## The task
Each of the entries below is to be written out exactly, and the images skipped.

··· Records for the exercise

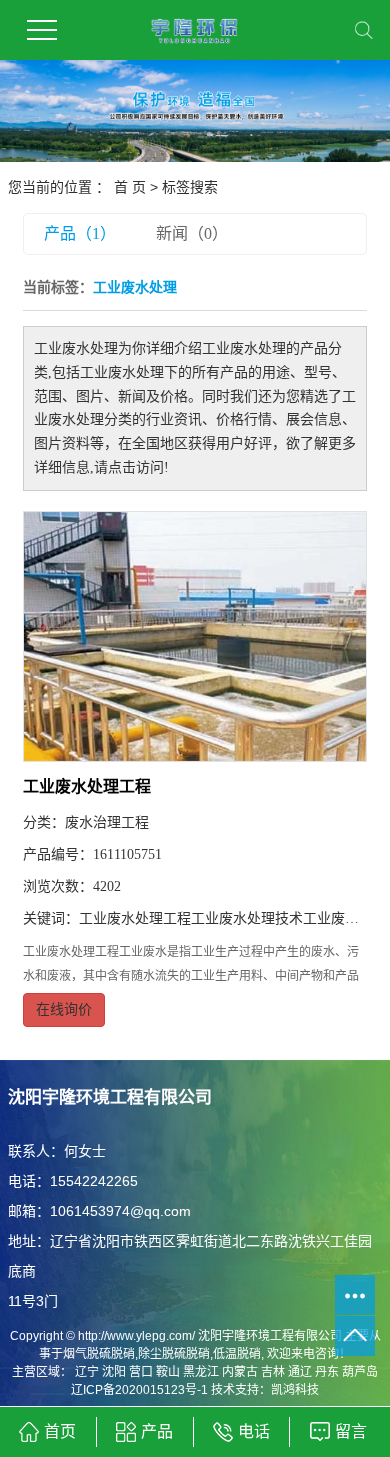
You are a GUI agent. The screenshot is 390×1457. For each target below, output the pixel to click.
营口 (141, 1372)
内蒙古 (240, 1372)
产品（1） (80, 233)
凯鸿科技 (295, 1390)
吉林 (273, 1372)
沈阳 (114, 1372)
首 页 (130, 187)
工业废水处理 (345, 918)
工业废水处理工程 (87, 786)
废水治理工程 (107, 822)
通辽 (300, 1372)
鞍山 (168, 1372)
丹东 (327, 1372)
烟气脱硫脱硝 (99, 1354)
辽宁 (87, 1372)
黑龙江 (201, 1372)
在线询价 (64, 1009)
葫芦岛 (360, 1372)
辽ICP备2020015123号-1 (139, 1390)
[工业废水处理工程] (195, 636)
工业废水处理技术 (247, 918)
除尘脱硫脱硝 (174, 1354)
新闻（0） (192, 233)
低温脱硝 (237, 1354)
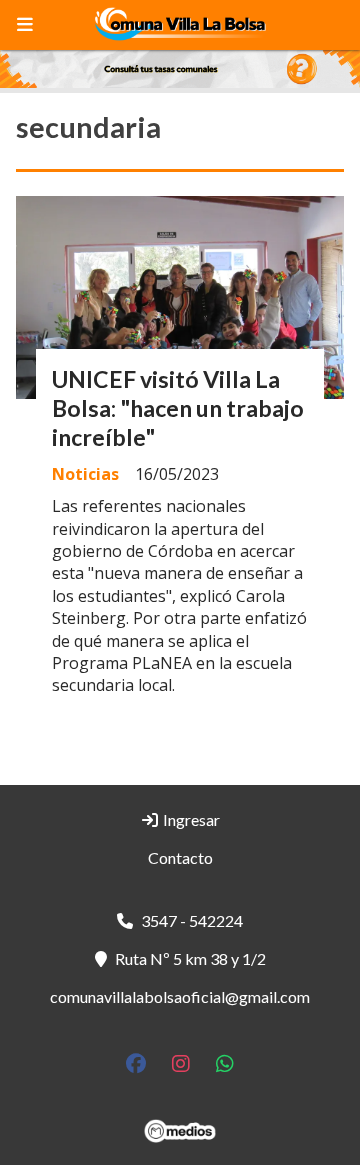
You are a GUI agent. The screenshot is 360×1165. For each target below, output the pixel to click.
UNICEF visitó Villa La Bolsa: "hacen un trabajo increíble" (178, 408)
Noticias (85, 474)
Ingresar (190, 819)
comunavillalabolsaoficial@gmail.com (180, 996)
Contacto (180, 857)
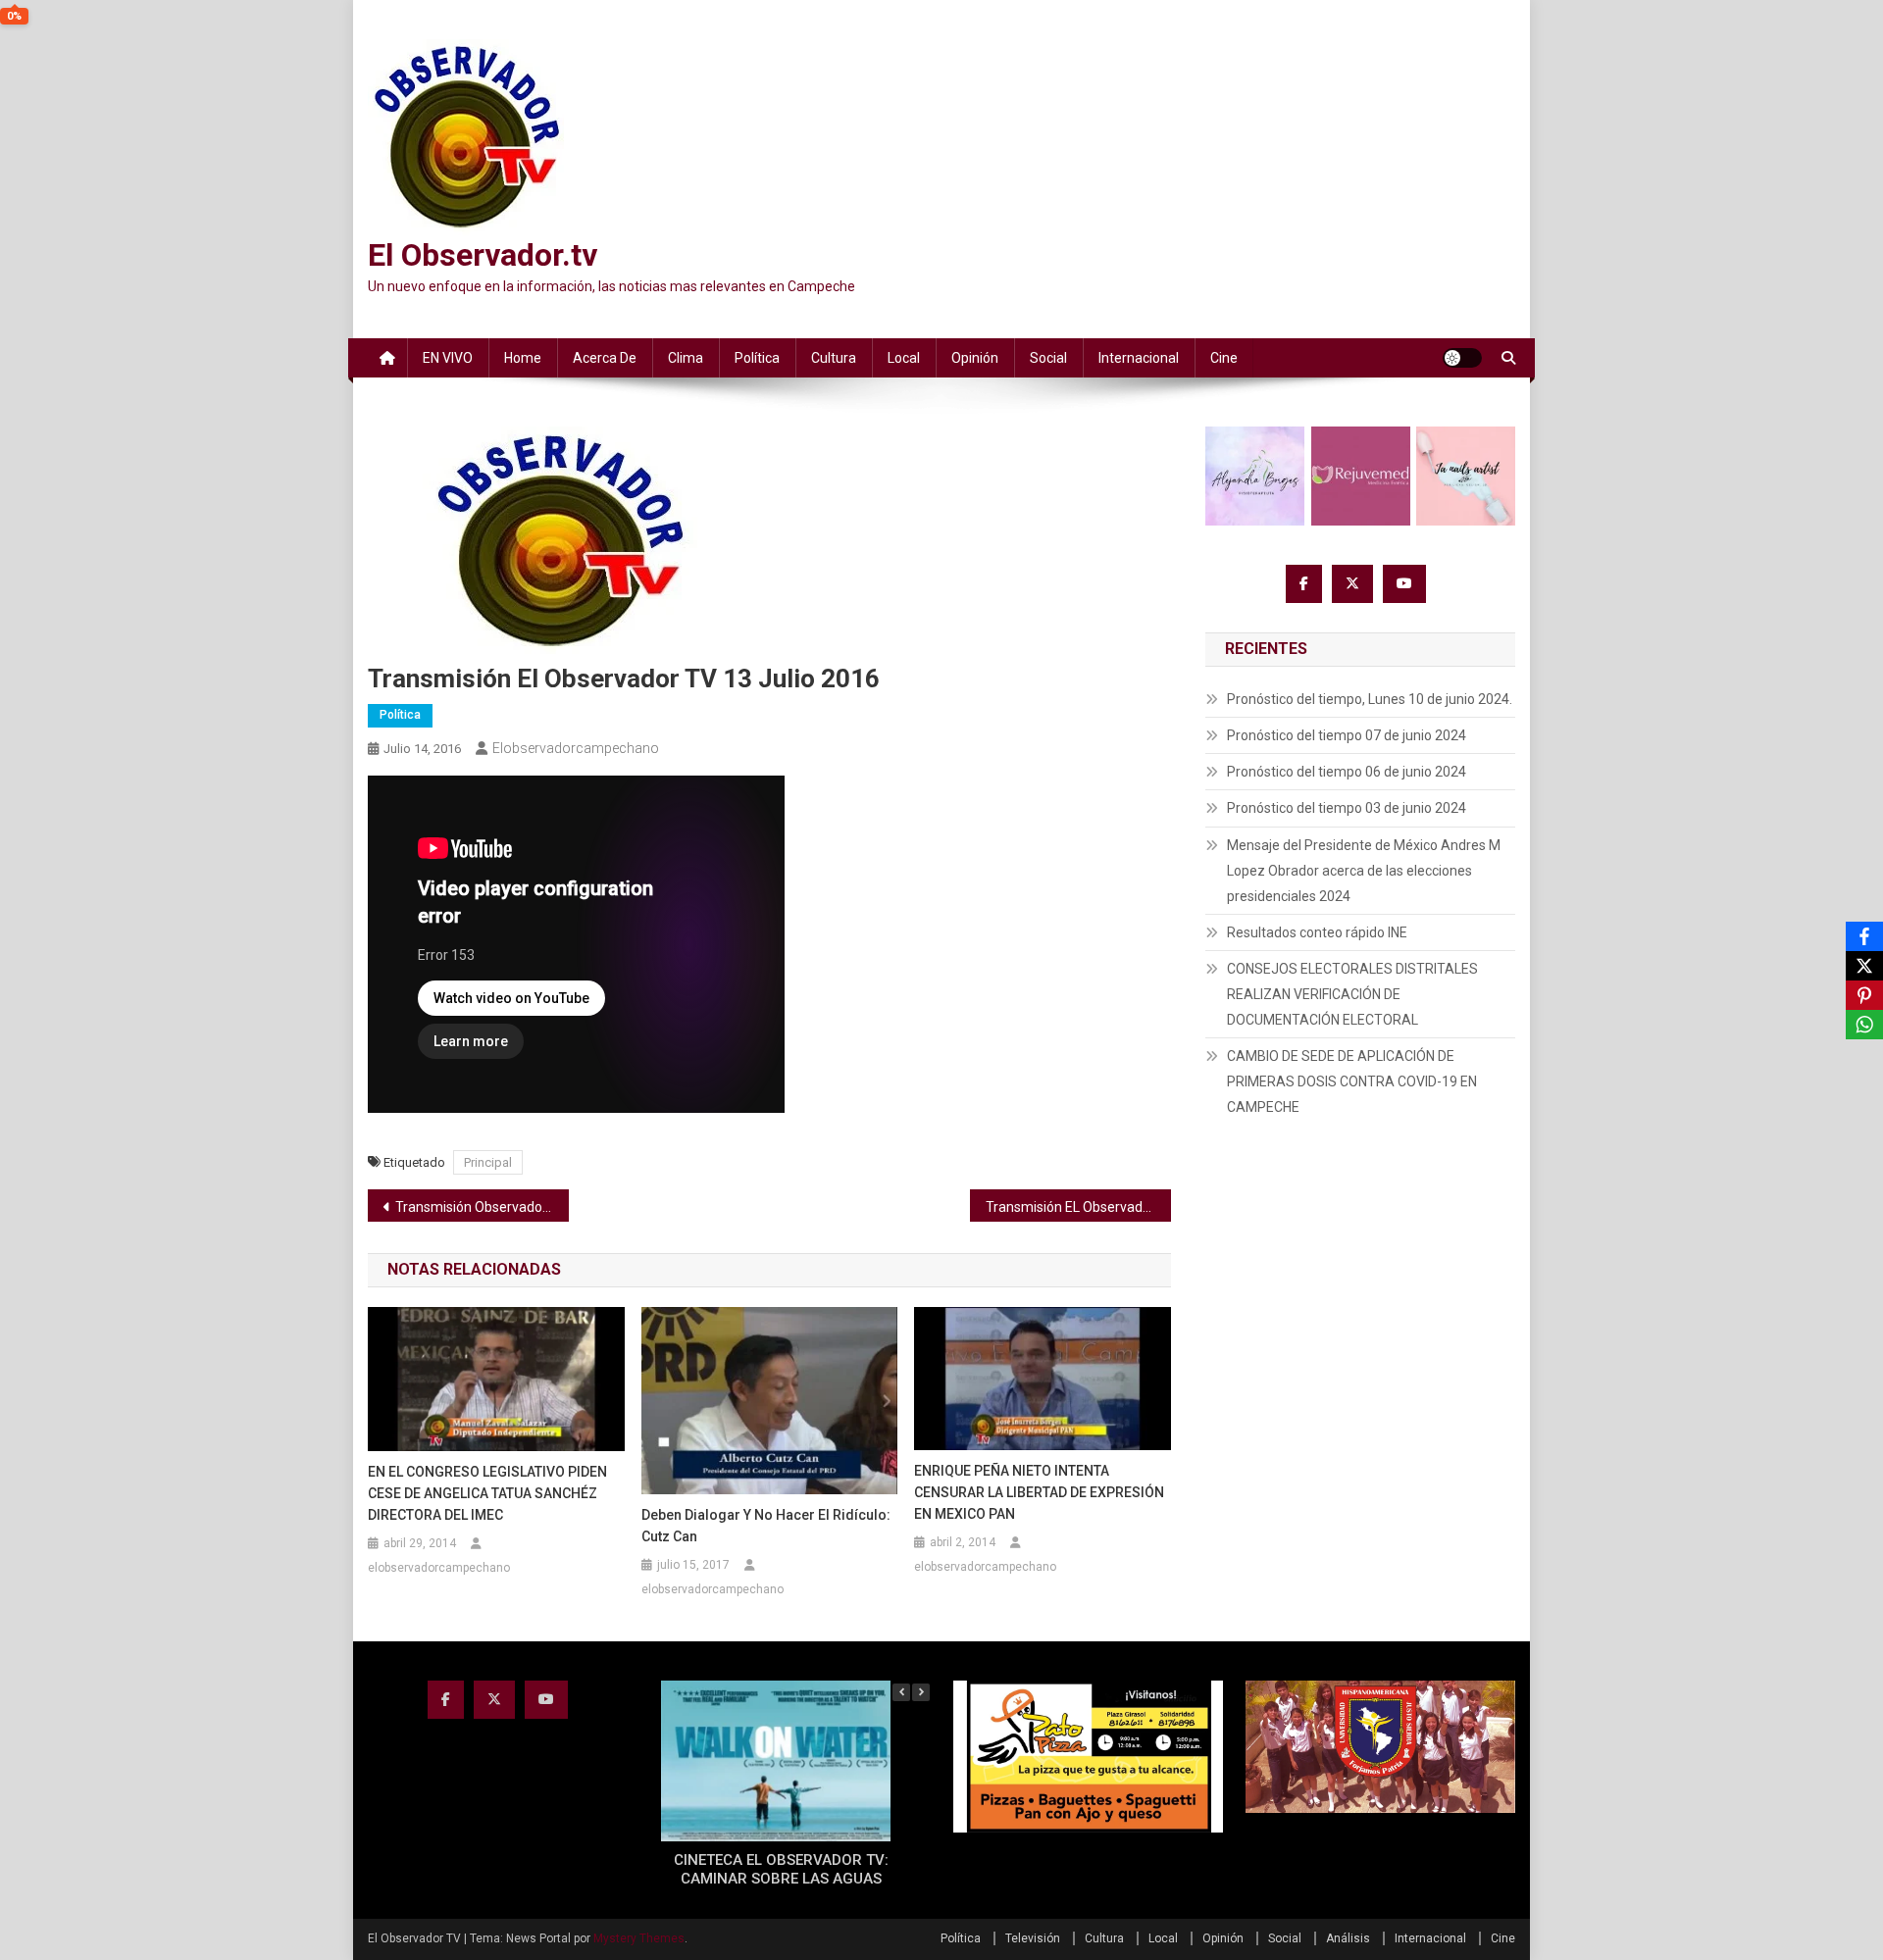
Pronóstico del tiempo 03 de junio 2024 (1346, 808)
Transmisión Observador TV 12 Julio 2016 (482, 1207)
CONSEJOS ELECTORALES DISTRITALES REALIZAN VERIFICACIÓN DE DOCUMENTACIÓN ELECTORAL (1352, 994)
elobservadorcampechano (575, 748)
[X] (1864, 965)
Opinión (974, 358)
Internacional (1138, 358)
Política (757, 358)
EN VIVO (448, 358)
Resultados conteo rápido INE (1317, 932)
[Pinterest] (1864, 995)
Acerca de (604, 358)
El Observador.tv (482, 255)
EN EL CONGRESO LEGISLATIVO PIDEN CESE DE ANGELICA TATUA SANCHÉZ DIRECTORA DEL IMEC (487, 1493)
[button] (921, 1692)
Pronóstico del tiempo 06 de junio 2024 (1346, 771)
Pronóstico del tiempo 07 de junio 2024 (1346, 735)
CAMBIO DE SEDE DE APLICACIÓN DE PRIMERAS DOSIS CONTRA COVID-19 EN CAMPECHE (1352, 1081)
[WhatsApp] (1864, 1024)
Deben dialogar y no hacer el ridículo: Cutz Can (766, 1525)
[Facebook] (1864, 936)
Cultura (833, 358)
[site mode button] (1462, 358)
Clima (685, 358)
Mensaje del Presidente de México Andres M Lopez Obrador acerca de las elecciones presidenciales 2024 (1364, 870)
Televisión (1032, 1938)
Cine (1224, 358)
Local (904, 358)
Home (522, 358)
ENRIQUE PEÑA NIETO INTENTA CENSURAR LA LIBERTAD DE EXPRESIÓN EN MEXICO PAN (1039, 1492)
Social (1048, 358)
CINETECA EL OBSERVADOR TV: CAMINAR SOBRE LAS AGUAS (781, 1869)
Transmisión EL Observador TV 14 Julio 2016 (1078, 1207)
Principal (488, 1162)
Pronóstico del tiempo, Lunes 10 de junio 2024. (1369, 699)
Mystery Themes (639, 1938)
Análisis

······

## Exercise result
You are a GUI agent. The screenshot is 390×1457. For each target below, output the pixel to click.
营口 (141, 1372)
内蒙古 (240, 1372)
产品（1） (80, 233)
凯鸿科技 (295, 1390)
吉林 (273, 1372)
沈阳 (114, 1372)
首 页 (130, 187)
工业废水处理 (345, 918)
工业废水处理工程 (87, 786)
废水治理工程 (107, 822)
通辽 (300, 1372)
鞍山 (168, 1372)
丹东 (327, 1372)
烟气脱硫脱硝 (99, 1354)
辽宁 (87, 1372)
黑龙江 (201, 1372)
在线询价 (64, 1009)
葫芦岛 (360, 1372)
辽ICP备2020015123号-1 (139, 1390)
[工业废水处理工程] (195, 636)
工业废水处理技术 (247, 918)
除尘脱硫脱硝 (174, 1354)
新闻（0） (192, 233)
低温脱硝 (237, 1354)
You are a GUI agent. The screenshot is 360×1165. For each target below, output the pixel to click.
UNICEF visitó Villa La Bolsa: "hacen un trabajo increíble" (178, 408)
Noticias (85, 474)
Ingresar (190, 819)
comunavillalabolsaoficial@gmail.com (180, 996)
Contacto (180, 857)
Pronóstico del tiempo 03 de junio 2024 (1346, 808)
Transmisión Observador TV 12 Julio 2016 (482, 1207)
CONSEJOS ELECTORALES DISTRITALES REALIZAN VERIFICACIÓN DE DOCUMENTACIÓN ELECTORAL (1352, 994)
elobservadorcampechano (575, 748)
[X] (1864, 965)
Opinión (974, 358)
Internacional (1138, 358)
Política (757, 358)
EN VIVO (448, 358)
Resultados conteo rápido INE (1317, 932)
[Pinterest] (1864, 995)
Acerca de (604, 358)
El Observador.tv (482, 255)
EN EL CONGRESO LEGISLATIVO PIDEN CESE DE ANGELICA TATUA SANCHÉZ DIRECTORA DEL IMEC (487, 1493)
[button] (921, 1692)
Pronóstico del tiempo 06 de junio 2024 (1346, 771)
Pronóstico del tiempo 07 de junio 2024 (1346, 735)
CAMBIO DE SEDE DE APLICACIÓN DE PRIMERAS DOSIS CONTRA COVID-19 EN CAMPECHE (1352, 1081)
[WhatsApp] (1864, 1024)
Deben dialogar y no hacer el ridículo: Cutz Can (766, 1525)
[Facebook] (1864, 936)
Cultura (833, 358)
[site mode button] (1462, 358)
Clima (685, 358)
Mensaje del Presidente de México Andres M Lopez Obrador acerca de las elecciones presidenciales 2024 (1364, 870)
Televisión (1032, 1938)
Cine (1224, 358)
Local (904, 358)
Home (522, 358)
ENRIQUE PEÑA NIETO INTENTA CENSURAR LA LIBERTAD DE EXPRESIÓN EN MEXICO PAN (1039, 1492)
Social (1048, 358)
CINETECA EL OBSERVADOR TV: CAMINAR SOBRE LAS AGUAS (781, 1869)
Transmisión EL Observador TV 14 Julio 2016 (1078, 1207)
Principal (488, 1162)
Pronóstico del tiempo, Lunes 10 de junio 2024. (1369, 699)
Mystery Themes (639, 1938)
Análisis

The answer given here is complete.